Start of Quoted passage

# Propane LPGas 8N 1957 don't know how to fill it



## cap (2 mo ago)

It looks just like this one. 



Problem is it ran out of fuel and I can't fill it. Can you tell me what propane hose I need to buy to fill from a propane tank? I guess i need a bleeder valve too maybe.
Don't know were to buy it.


----------



## LouNY (Dec 15, 2016)

My memory on filling a propane tractor doesn't include the line that we used.
As I recall the valve was very much like the one the propane dealers use to fill the small portable tanks,
it threads onto the tractor tank fill then has a hand valve to open.
There should be a bleeder type vent on the tractor tank.
Some people had a pump on the storage tank that you filled from many did not.
Hook up the fill line from the storage tank which had a liquid draw line (a dip tube to the bottom of the tank) to the tractor tank open the tank
valves open the tractor tank fill and let the liquid propane start flowing into the tractor tank, then open the vapor bleeder and bleed propane gas off till
you start getting liquid from the bleeder vent. Close the bleeder, close the tank and line valves, loosen the connector and let the trapped liquid escape.
Your tractor tank would be full.
Lots of propane vapors released and drifting around so some what hazardous if not done carefully.

To get enough in your tractor tank to get it started you will need a hose between the two tanks.
If using a common 20-40# tank you will need to invert it to get a liquid transfer between tanks.


----------



## Joe.S.AK (Nov 26, 2020)

Hey CAP, a suggestion:

Go find a propane sales place, then go find the old guy who knows Jack -- and get his recommendations. 

It could be that rotating through a couple of spare tanks might be the easiest way to go - when one runs out just swap it out and fill the old one when you next go to town. Without having a propane delivery truck type set-up (with pumps, hoses and such) your refilling could be pretty awkward.

End of Quoted passage
Start of Stored data

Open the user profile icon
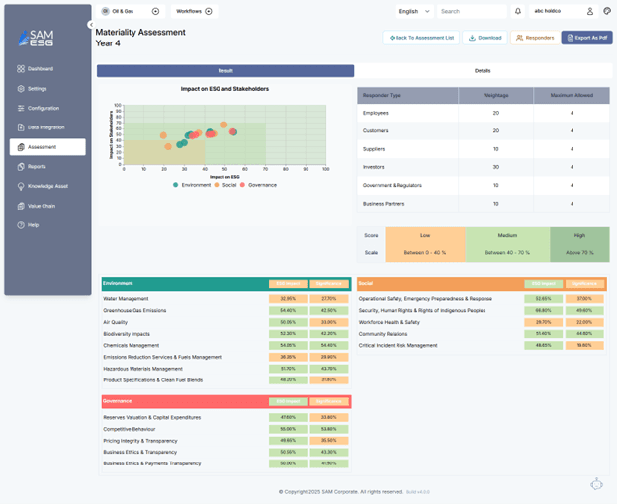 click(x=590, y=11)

End of Stored data
Start of Stored data

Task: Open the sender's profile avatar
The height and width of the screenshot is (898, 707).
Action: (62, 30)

End of Stored data

What is asked:
1. In the propane tractor thread, what must be done with a common 20-40# tank to get a liquid transfer between tanks?
2. Why does the propane tractor thread suggest rotating through a couple of spare tanks?
3. How would you put this sentence from the propane tractor thread into Spanish: "There should be a bleeder type vent on the tractor tank."
Nothing in the listing is needed here.

Task answers:
1. It must be inverted.

2. Without a delivery-truck set-up with pumps and hoses, refilling the tractor tank could be pretty awkward. Swapping in a spare when one runs out and filling the empty one on the next trip to town may be easier.

3. Debería haber un respiradero de tipo purga en el tanque del tractor.